A monofin is a type of swimfin typically used in underwater sports such as finswimming, free-diving and underwater orienteering. It consists of a single or linked surfaces attached to both of the diver's feet, emulating the fluke of Cetaceans like whales or porpoises. Even though the diver's appearance might be reminiscent of a mermaid or merman, monofin swimming is not the same as mermaiding.

The arrival of the monofin in the early 1970s led to the breaking of all finswimming world records by the end of the decade due to the improved performance possible when used instead of two ordinary swimfins.

== Use ==
To differentiate between the use of monofins and conventional fins, the latter are sometimes referred to as stereo fins or bi-fins.

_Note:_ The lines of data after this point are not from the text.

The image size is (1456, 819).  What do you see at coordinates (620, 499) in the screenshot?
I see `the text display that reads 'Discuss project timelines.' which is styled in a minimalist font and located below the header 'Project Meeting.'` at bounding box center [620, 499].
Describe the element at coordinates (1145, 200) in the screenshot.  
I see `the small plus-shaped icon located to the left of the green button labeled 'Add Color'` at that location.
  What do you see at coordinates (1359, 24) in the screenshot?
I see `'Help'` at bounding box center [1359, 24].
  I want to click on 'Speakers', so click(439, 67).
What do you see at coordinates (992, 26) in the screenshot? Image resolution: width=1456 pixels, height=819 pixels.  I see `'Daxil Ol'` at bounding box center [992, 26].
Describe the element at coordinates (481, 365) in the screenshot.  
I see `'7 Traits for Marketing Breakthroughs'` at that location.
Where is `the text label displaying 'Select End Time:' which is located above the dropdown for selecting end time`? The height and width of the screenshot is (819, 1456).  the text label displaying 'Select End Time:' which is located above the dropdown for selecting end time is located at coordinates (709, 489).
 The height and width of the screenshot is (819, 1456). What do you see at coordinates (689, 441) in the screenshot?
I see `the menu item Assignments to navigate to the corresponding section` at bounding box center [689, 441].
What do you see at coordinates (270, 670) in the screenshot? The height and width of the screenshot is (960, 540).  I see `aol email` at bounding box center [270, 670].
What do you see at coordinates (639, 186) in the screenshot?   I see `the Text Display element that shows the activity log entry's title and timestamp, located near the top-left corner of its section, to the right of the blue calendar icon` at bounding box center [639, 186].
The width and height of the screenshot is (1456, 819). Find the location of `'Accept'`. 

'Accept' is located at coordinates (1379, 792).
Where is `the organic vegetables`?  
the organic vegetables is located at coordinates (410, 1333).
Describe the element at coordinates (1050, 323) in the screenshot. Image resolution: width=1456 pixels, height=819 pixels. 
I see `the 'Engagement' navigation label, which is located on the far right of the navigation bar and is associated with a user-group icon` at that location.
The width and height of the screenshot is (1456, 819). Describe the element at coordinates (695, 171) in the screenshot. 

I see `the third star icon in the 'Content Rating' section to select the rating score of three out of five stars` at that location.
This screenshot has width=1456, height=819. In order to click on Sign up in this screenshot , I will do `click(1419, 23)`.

The monofin swimmer extends arms forward, locking hands together, locking the head between the biceps, in a position known as streamline position. The undulating movement starts in the shoulders, with maximum amplitude towards the hips; the legs almost don't bend to transfer the movement to the monofin. This technique is called the dolphin kick.

By slowly oscillating the surface of the monofin when submerged, divers can generate large amounts of thrust even with small or slow movements. This preserves energy which helps when breathholding (apnea).

Monofin kick tempo doesn't have to be slow. In 100m surface swimming, tempo is around 2 kicks per second.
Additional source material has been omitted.